- [DOCUMENT SEGMENT]
—————
Woman (24) died from 25cm hairball in intestines
A woman died of complications arising from a hairball that extended more than 25cm from her stomach into her intestines, an inquest heard.
Surgery was recommended for Karen Carroll (24) from Portland Square, North Circular Road, Dublin 1, in 2009 but this did not happen and she died five years later.
The hairball, known medically as trichobezoar, is associated with a rare condition called Rapunzel Syndrome which results from the ingestion of hair.
Ms Carroll, who worked as a supervisor at Debenhams, did not proceed with planned surgery to remove the mass of hair but continued to live a full life, Dublin Coroner's Court heard.
Towards the end of 2014 she became unwell and experienced dramatic weight loss. She presented at the Mater Hospital on February 13, 2015, complaining of abdominal pain. She was described as thin, malnourished and disorientated and had lost up to four stone in two months.
Ms Carroll was admitted to the Mater Private Hospital that day suffering from dehydration. Tests showed a hairball extending from her stomach into the second section of her intestine with a diameter ranging between 6.2cm and 10cm. The first section alone, the duodenum, measured between 25cm and 38cm. She was treated with nutritional supplements and the painkiller Tramadol.
—————
- [USING THE INFORMATION]
(a) Transcribe the part of the inquest report starting at "Woman (24) died" and ending at "an inquest heard.".
(b) Rewrite the paragraph of the inquest report that begins "Towards the end of 2014" as a short bulleted list that keeps its main facts.

Stored dataset items:
—————
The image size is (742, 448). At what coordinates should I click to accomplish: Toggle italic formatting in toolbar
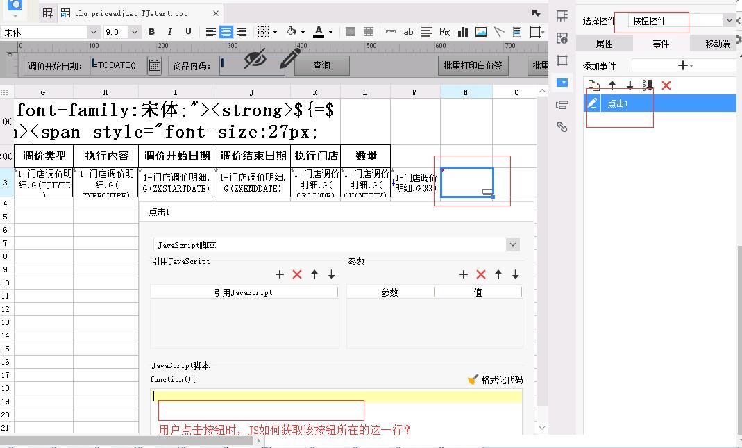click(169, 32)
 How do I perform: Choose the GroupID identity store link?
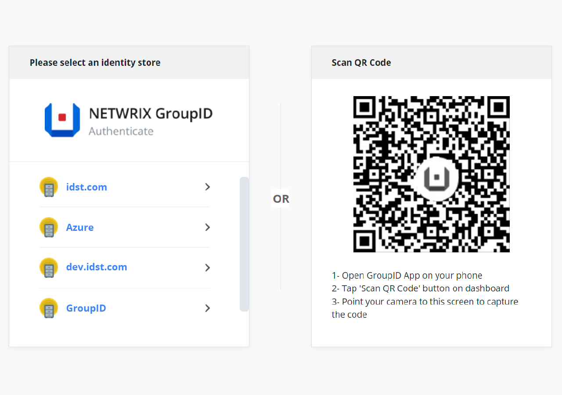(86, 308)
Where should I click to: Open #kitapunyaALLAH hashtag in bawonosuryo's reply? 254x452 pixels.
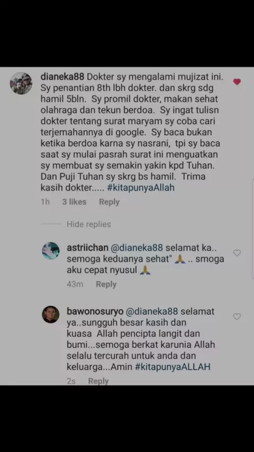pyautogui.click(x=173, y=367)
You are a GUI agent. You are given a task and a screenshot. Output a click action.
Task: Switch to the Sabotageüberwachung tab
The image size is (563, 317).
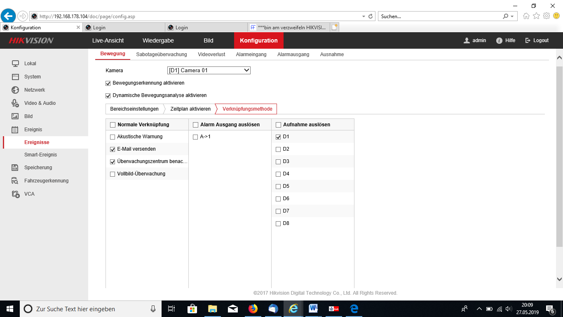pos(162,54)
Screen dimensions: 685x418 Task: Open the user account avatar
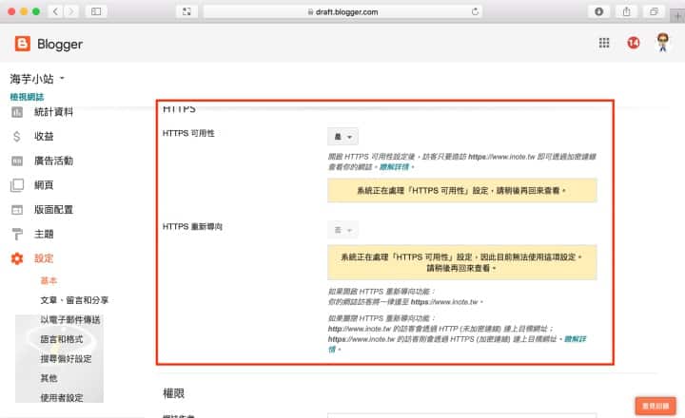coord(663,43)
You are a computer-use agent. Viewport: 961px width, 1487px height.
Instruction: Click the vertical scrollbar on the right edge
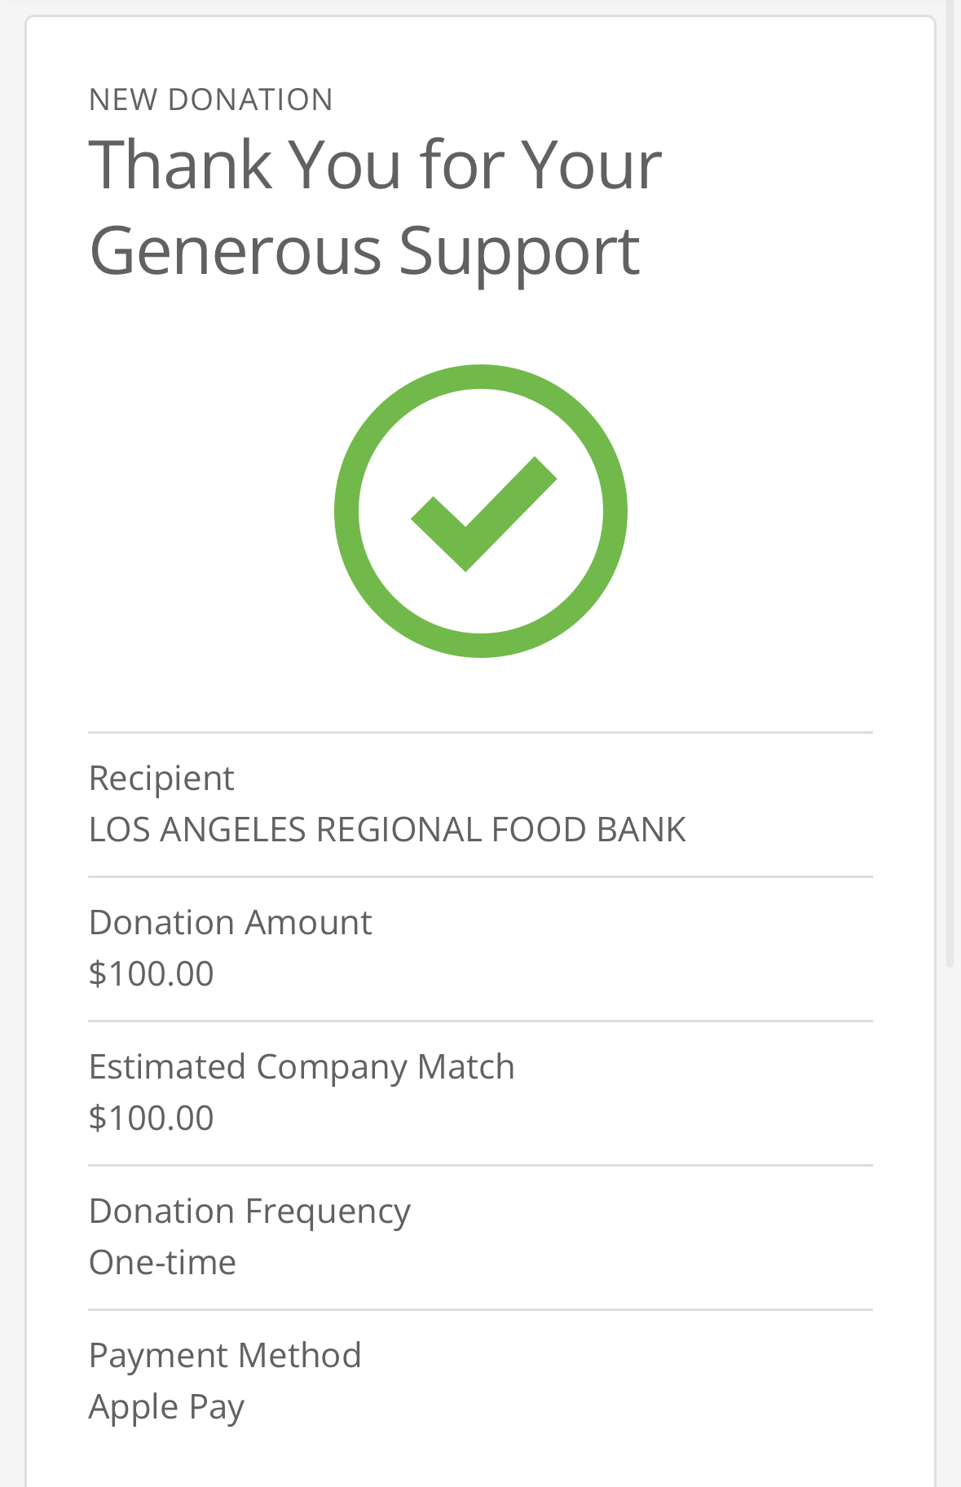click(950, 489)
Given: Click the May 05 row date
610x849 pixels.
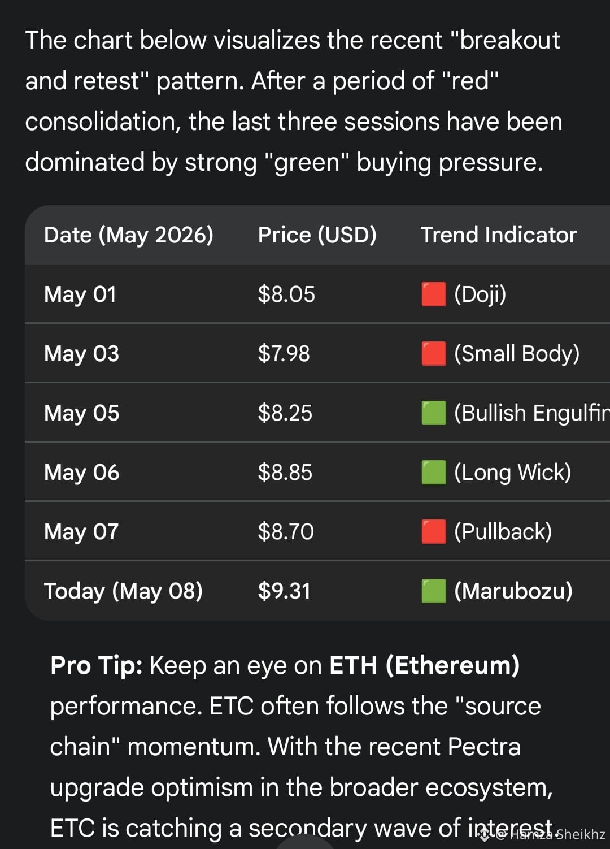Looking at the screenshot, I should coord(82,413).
—————
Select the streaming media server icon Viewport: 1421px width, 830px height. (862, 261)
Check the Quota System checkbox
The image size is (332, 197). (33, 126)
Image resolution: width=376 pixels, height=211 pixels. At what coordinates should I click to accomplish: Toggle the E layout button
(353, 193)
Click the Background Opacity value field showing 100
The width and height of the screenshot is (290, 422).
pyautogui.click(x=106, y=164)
—————
- [SOLUTIONS BELOW]
(a)
Woman (24) died from 25cm hairball in intestines
A woman died of complications arising from a hairball that extended more than 25cm from her stomach into her intestines, an inquest heard.

(b)
- Ms Carroll became unwell toward the end of 2014 and lost a dramatic amount of weight.
- On February 13, 2015, she went to the Mater Hospital with abdominal pain.
- She was described as thin, malnourished and disorientated.
- She had lost up to four stone in two months.